**Work task:** Repeat the lines from the line with "1140x641 pixels. How" to the line with "Click men's Wysokość XS value 68" in the listing below, keeping both end lines and adding nothing.

**Material for the task:**
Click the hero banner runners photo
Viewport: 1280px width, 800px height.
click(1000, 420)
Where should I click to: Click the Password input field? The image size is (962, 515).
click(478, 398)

---

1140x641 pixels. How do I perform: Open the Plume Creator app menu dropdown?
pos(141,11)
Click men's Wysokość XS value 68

---

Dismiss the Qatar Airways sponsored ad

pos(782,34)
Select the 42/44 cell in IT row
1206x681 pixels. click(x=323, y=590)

**Response to the exercise:**
1140x641 pixels. How do I perform: Open the Plume Creator app menu dropdown?
pos(141,11)
Click men's Wysokość XS value 68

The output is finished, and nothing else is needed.